Appurata la presenza del Sisde sul Monte Pellegrino, torniamo a porre l’attenzione sull’utenza del Cerisdi collegata col mafioso Scotto. Secondo il gip di Caltanissetta Giovanbattista Tona, lo 091/6373422 è “assiduamente chiamato” da un numero “in costante contatto con la GUS di Roma, società di copertura del Sisde”. La GUS, Gestione unificata servizi, balza all’onore delle cronache giudiziarie nel momento in cui la squadra di Genchi e La Barbera, rinviene tre giorni dopo la strage di Capaci, uno strano bigliettino proprio sulla collinetta dove erano appostati i boia di Falcone, Francesca Morvillo e della loro scorta. Secondo l’attuale sostituto procuratore di Roma Luca Tescaroli, questo biglietto confermerebbe “l’ipotesi di una convergenza di interessi di settori deviati dei servizi segreti” con Cosa Nostra per l’organizzazione della strage.

Ma cosa c’è scritto su quel pezzo di carta ?

“Guasto numero 2 portare assistenza settore numero 2. Gus, via Selci numero 26, via Pacinotti 0337-806133”. “Guasto numero 2” è il codice che segnala una probabile clonazione in atto; la GUS, come abbiamo già avuto modo di vedere, è una società di copertura del Sisde; “via [in] Selci” è dove a Roma (proprio alle spalle del Sisde) ha sede la GUS; mentre via Pacinotti è la sede della Telecom a Palermo. Resta così il numero di cellulare. L’utenza telefonica risulterà in uso a Lorenzo Narracci: l’altro agente dei Servizi presente sulla barca più pazza del mondo. Narracci, ex vice capo della struttura informativa di Palermo, legatissimo a Bruno Contrada, viene ascoltato anni dopo dalla procura di Caltanissetta: “Era un appunto sulla riparazione di un cellulare Nec P300 che qualcuno dei miei uomini deve avere perso durante il sopralluogo.”. Destino vuole che cellulari clonati dello stesso modello vengano usati anche da Gioacchino La Barbera (il mafioso che teneva informato il gruppo di fuoco appostato nei pressi di Capaci sugli spostamenti del giudice palermitano il giorno della strage) e Nino Gioè(10) (“uomo d’onore” della “famiglia” di Altofonte in contatto con l’enigmatico Paolo Bellini(11)); ma non finisce qui: i rinomati Nec P300 vengono sequestrati anche nel covo utilizzato dai killer di Falcone in via Ughetti a Palermo.

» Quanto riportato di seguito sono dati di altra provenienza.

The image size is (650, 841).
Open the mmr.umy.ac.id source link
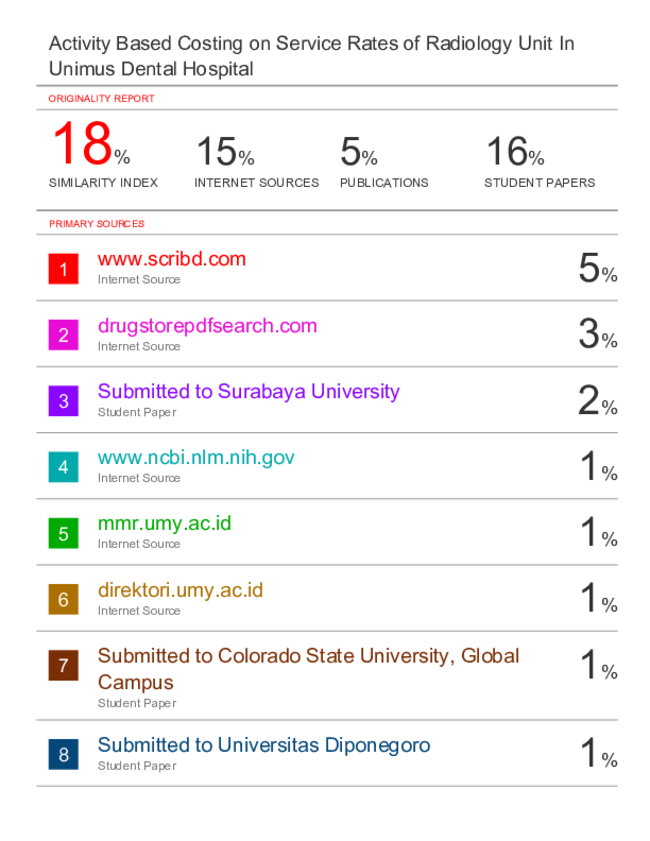coord(164,523)
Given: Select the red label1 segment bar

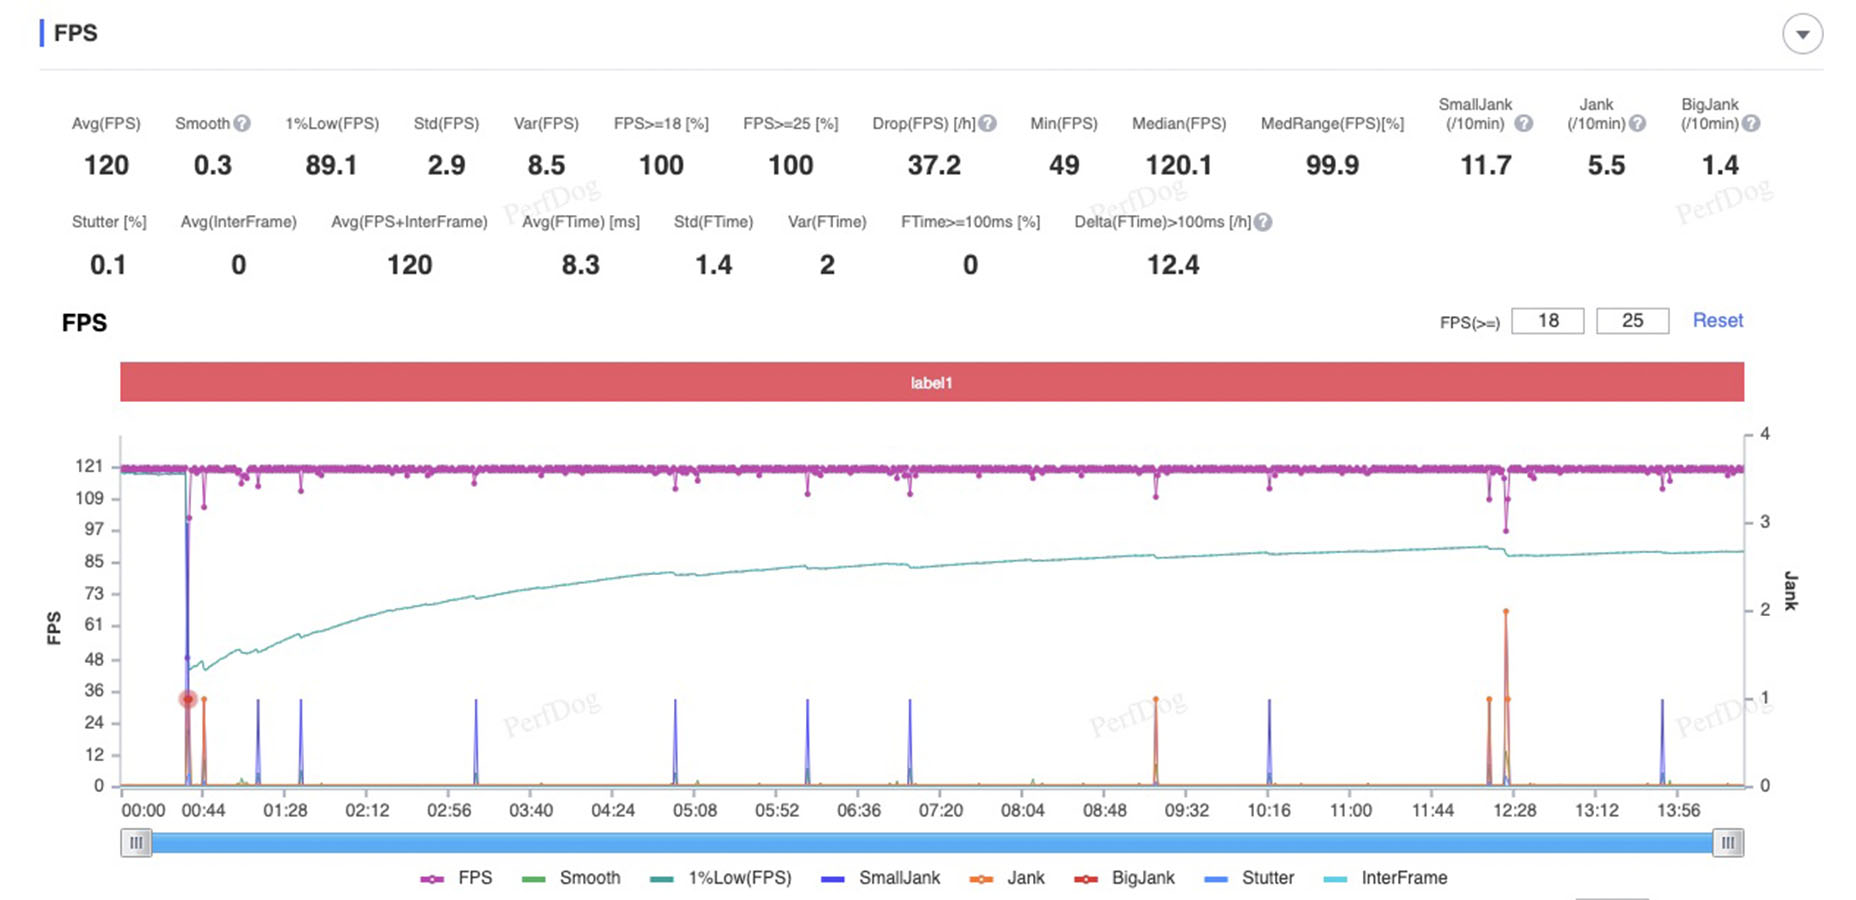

Insomma, barca sbagliata e cellulare modello strage, un autentico “sventurateddu” l’ex ufficiale in forza al Sisde. D’altronde si sa, quando ci si mette d’impegno la sorte può tirare dei brutti scherzi. E infatti, l’odissea Narracci non intende esaurirsi con l’annus horribilis 1992.

Il 14 maggio 1993, a Roma, esplode in via Fauro un’autobomba che ha come obiettivo Maurizio Costanzo. In via Ruggero Fauro però, al civico 94, abita il dottor Narracci, e a pochi metri dal luogo dell’attentato si trova la sua Y10 (gravemente danneggiata dall’esplosione), rigorosamente intestata ad una società di copertura del servizio segreto civile (la Gattel srl) il cui amministratore, Maurizio Broccoletti, verrà condannato in via definitiva per lo scandalo dei fondi neri del Sisde. Gli irriducibili difensori di Narracci hanno sostenuto che il bersaglio di quell’attentato fosse proprio il funzionario in questione. Peccato però che la motivazione della sentenza per la strage di via dei Georgofili abbia smentito categoricamente quest’ipotesi definendola “peregrina e insostenibile”.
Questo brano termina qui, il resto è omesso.